> TEXTO DO EXERCÍCIO
════════════════════

Mosquitos geneticamente modificados são uma das principais armas contra a Dengue e outras doenças, e vem sendo testados faz tempo, inclusive no Brasil. O que ninguém exceto o Jeff Goldblum esperava era que os mosquitos desobedecessem os cientistas…
O projeto, desenvolvido pela empresa inglesa Oxitec em si é excelente e demonstrou que esse tipo de controle biológico é possível. Ao final do projeto em Jacobina, BA, 92% da população selvagem de mosquitos Aedes aegypti haviam sido eliminados, com ajuda do que a empresa batizou de… Aedes do Bem™.
O projeto, que também foi implantado em Juiz de Fora e Indaiatuba, envolve uma modificação genética do mosquito, alterando o gene OX513A. Essa alteração faz com que os mosquitos geneticamente modificados não consigam se desenvolver além da fase de larva, a não ser que sejam tratados com Tetraciclina, e você já tentou dar comprimido pra mosquito?

════════════════════

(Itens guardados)
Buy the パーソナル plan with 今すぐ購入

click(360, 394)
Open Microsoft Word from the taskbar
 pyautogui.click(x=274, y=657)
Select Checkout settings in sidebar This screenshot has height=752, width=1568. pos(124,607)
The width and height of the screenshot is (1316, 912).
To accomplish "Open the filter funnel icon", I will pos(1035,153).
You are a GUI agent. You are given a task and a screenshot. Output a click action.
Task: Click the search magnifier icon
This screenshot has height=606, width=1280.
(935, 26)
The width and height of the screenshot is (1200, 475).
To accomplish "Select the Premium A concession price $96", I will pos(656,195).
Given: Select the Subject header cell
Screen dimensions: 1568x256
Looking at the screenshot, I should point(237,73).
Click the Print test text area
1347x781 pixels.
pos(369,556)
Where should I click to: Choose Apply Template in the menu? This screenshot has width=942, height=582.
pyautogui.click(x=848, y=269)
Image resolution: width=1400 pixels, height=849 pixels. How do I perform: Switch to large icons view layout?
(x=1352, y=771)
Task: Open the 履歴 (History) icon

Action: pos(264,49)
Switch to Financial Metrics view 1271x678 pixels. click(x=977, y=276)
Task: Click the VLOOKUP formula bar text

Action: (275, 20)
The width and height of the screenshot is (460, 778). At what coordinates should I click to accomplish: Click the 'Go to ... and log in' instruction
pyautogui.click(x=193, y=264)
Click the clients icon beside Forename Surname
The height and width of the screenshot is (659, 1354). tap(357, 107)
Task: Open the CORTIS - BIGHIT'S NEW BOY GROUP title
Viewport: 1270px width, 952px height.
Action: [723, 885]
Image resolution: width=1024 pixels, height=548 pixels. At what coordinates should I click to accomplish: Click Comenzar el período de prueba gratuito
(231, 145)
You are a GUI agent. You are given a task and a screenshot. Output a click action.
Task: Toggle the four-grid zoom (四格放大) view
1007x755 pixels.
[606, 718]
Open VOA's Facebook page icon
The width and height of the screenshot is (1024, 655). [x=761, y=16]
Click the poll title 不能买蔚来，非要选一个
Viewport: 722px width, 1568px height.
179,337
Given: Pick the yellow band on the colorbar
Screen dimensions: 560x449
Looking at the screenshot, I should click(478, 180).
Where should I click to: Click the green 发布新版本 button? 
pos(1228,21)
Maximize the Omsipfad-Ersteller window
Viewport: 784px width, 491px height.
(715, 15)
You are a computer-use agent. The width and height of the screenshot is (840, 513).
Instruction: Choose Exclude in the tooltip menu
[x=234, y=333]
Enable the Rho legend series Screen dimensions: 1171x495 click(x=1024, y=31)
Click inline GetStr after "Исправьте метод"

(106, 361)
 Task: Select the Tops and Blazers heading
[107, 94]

════════════════════

> DESCRIÇÃO DA TAREFA
Transcreva o trecho do texto sobre mosquitos geneticamente modificados, acima, começando em "Mosquitos geneticamente modificados são" e seguindo até "comprimido pra mosquito?".

> RESPOSTA
Mosquitos geneticamente modificados são uma das principais armas contra a Dengue e outras doenças, e vem sendo testados faz tempo, inclusive no Brasil. O que ninguém exceto o Jeff Goldblum esperava era que os mosquitos desobedecessem os cientistas…
O projeto, desenvolvido pela empresa inglesa Oxitec em si é excelente e demonstrou que esse tipo de controle biológico é possível. Ao final do projeto em Jacobina, BA, 92% da população selvagem de mosquitos Aedes aegypti haviam sido eliminados, com ajuda do que a empresa batizou de… Aedes do Bem™.
O projeto, que também foi implantado em Juiz de Fora e Indaiatuba, envolve uma modificação genética do mosquito, alterando o gene OX513A. Essa alteração faz com que os mosquitos geneticamente modificados não consigam se desenvolver além da fase de larva, a não ser que sejam tratados com Tetraciclina, e você já tentou dar comprimido pra mosquito?